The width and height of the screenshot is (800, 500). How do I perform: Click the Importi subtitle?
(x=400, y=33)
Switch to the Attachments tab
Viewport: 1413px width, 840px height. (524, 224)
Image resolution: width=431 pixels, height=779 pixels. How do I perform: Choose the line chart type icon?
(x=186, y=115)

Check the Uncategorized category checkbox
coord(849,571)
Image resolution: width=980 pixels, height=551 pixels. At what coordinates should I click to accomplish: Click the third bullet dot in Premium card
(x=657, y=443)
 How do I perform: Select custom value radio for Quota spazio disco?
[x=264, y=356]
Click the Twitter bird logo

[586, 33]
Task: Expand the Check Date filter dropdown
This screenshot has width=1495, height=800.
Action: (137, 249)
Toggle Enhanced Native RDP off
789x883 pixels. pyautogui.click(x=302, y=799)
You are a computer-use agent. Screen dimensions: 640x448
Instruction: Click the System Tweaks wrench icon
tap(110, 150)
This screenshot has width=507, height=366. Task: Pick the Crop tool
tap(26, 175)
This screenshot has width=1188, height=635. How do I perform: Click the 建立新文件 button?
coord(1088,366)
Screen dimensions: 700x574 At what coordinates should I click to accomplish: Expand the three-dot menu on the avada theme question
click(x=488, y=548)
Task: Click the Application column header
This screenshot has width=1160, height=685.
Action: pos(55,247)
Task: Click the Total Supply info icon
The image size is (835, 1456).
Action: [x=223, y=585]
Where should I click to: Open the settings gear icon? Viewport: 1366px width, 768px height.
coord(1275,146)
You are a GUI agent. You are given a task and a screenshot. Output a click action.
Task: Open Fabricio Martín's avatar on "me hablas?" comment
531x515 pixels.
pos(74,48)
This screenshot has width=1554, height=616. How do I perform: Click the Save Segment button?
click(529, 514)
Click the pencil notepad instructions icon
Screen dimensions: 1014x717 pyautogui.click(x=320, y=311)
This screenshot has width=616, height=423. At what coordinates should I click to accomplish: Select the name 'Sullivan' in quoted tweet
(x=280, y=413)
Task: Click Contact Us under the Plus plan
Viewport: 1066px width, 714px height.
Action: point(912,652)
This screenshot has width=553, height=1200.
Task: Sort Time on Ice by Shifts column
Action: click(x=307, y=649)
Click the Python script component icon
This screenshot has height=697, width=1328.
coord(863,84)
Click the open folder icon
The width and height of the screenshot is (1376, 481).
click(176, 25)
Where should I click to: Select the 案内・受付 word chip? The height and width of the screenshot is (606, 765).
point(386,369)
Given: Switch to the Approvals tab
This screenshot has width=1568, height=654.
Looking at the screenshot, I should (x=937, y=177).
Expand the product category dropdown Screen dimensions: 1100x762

------------------------------------------------

**TASK GOAL**
Go through the records and output them all, word for word.

**ANSWER TO THE EXERCISE**
The width and height of the screenshot is (800, 500). How do I perform: Click the Importi subtitle?
(x=400, y=33)
Switch to the Attachments tab
Viewport: 1413px width, 840px height. (524, 224)
Image resolution: width=431 pixels, height=779 pixels. How do I perform: Choose the line chart type icon?
(x=186, y=115)

Check the Uncategorized category checkbox
coord(849,571)
Image resolution: width=980 pixels, height=551 pixels. At what coordinates should I click to accomplish: Click the third bullet dot in Premium card
(x=657, y=443)
 How do I perform: Select custom value radio for Quota spazio disco?
[x=264, y=356]
Click the Twitter bird logo

[586, 33]
Task: Expand the Check Date filter dropdown
This screenshot has width=1495, height=800.
Action: (137, 249)
Toggle Enhanced Native RDP off
789x883 pixels. pyautogui.click(x=302, y=799)
You are a computer-use agent. Screen dimensions: 640x448
Instruction: Click the System Tweaks wrench icon
tap(110, 150)
This screenshot has width=507, height=366. Task: Pick the Crop tool
tap(26, 175)
This screenshot has width=1188, height=635. How do I perform: Click the 建立新文件 button?
coord(1088,366)
Screen dimensions: 700x574 At what coordinates should I click to accomplish: Expand the three-dot menu on the avada theme question
click(x=488, y=548)
Task: Click the Application column header
This screenshot has width=1160, height=685.
Action: pos(55,247)
Task: Click the Total Supply info icon
The image size is (835, 1456).
Action: [x=223, y=585]
Where should I click to: Open the settings gear icon? Viewport: 1366px width, 768px height.
coord(1275,146)
You are a GUI agent. You are given a task and a screenshot. Output a click action.
Task: Open Fabricio Martín's avatar on "me hablas?" comment
531x515 pixels.
pos(74,48)
This screenshot has width=1554, height=616. How do I perform: Click the Save Segment button?
click(529, 514)
Click the pencil notepad instructions icon
Screen dimensions: 1014x717 pyautogui.click(x=320, y=311)
This screenshot has width=616, height=423. At what coordinates should I click to accomplish: Select the name 'Sullivan' in quoted tweet
(x=280, y=413)
Task: Click Contact Us under the Plus plan
Viewport: 1066px width, 714px height.
Action: point(912,652)
This screenshot has width=553, height=1200.
Task: Sort Time on Ice by Shifts column
Action: click(x=307, y=649)
Click the Python script component icon
This screenshot has height=697, width=1328.
coord(863,84)
Click the open folder icon
The width and height of the screenshot is (1376, 481).
click(176, 25)
Where should I click to: Select the 案内・受付 word chip? The height and width of the screenshot is (606, 765).
point(386,369)
Given: Switch to the Approvals tab
This screenshot has width=1568, height=654.
Looking at the screenshot, I should (x=937, y=177).
Expand the product category dropdown Screen dimensions: 1100x762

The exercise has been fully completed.